(Exercise description) Each line of the material must be reproduced exactly; pictures stay out.

(Data listing)
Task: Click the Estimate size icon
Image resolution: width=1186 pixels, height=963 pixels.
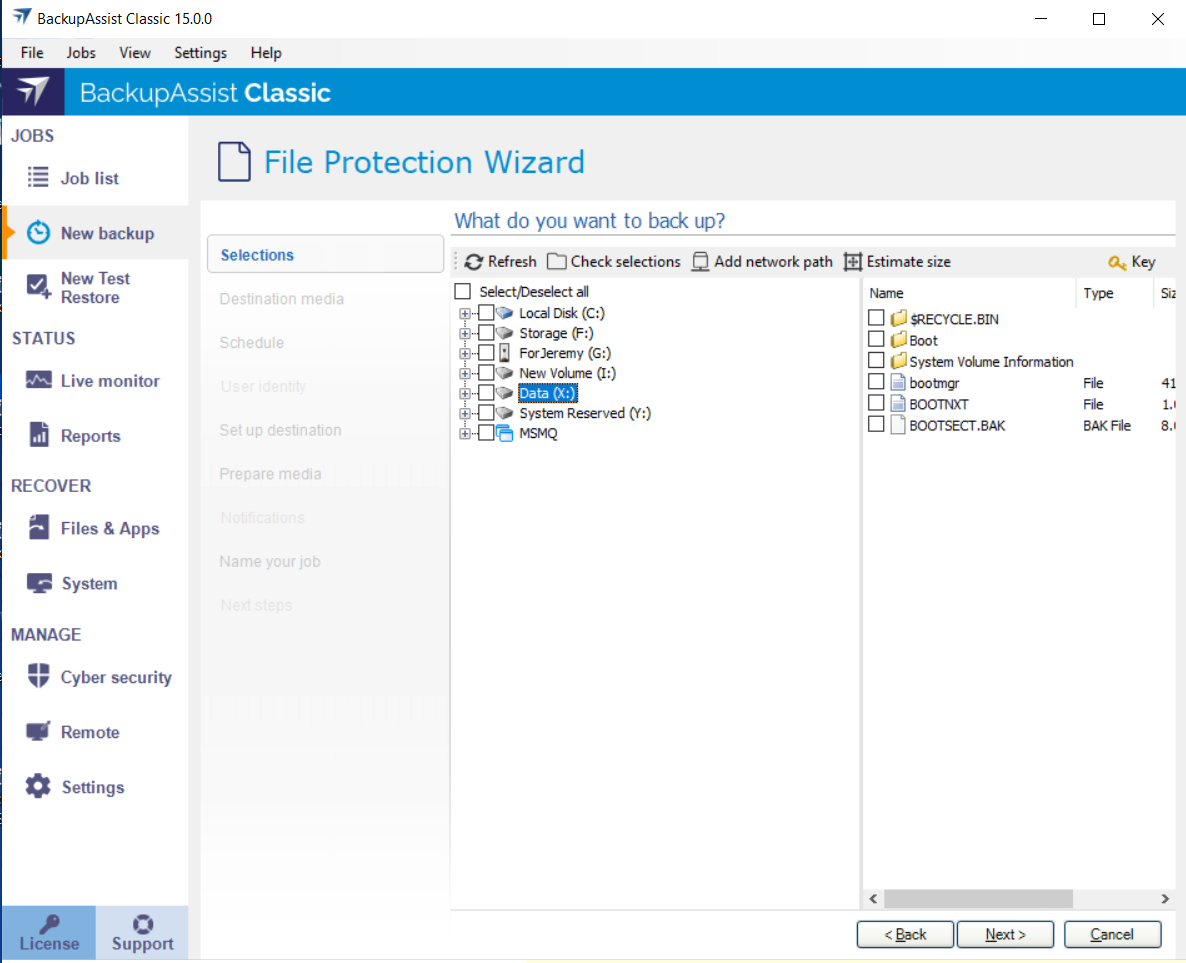Action: coord(853,262)
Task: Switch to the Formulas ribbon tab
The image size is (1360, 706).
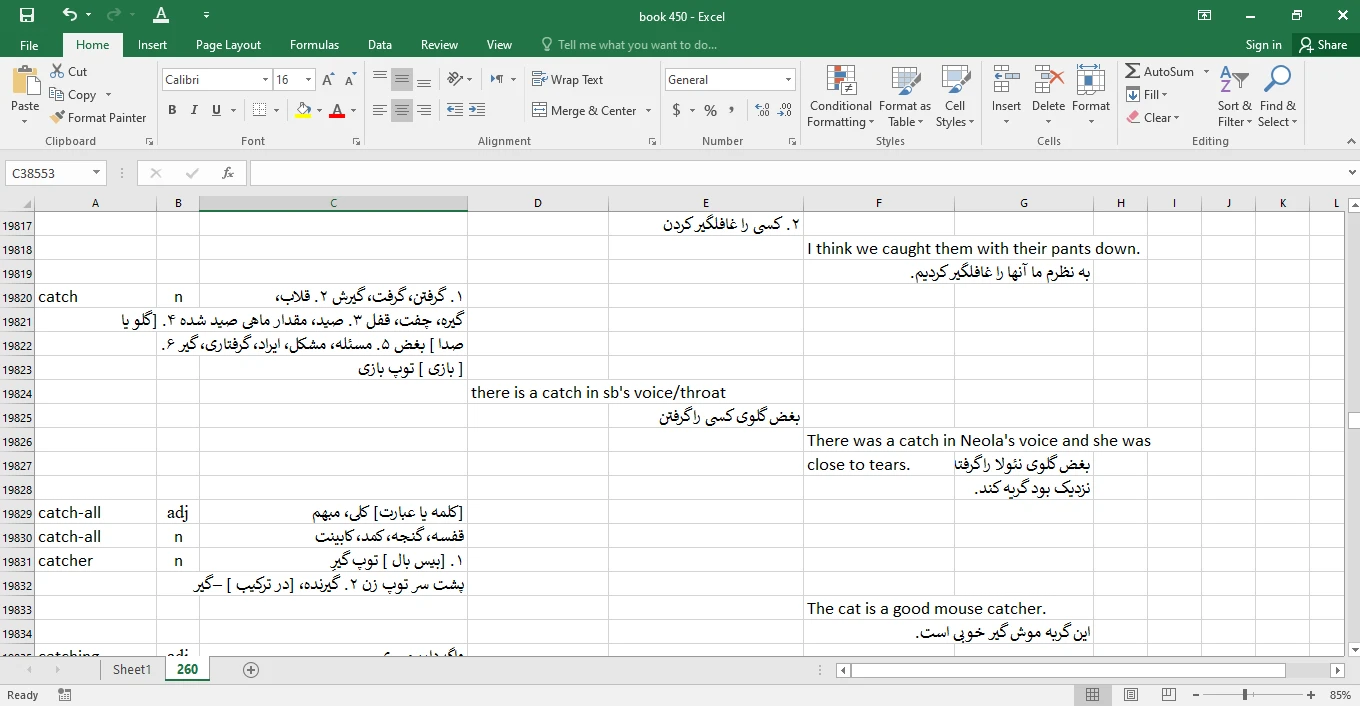Action: (x=314, y=45)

(Response to the task)
Task: Click the Estimate size icon
Image resolution: width=1186 pixels, height=963 pixels.
Action: coord(853,262)
Task: Switch to the Formulas ribbon tab
The image size is (1360, 706).
Action: (x=314, y=45)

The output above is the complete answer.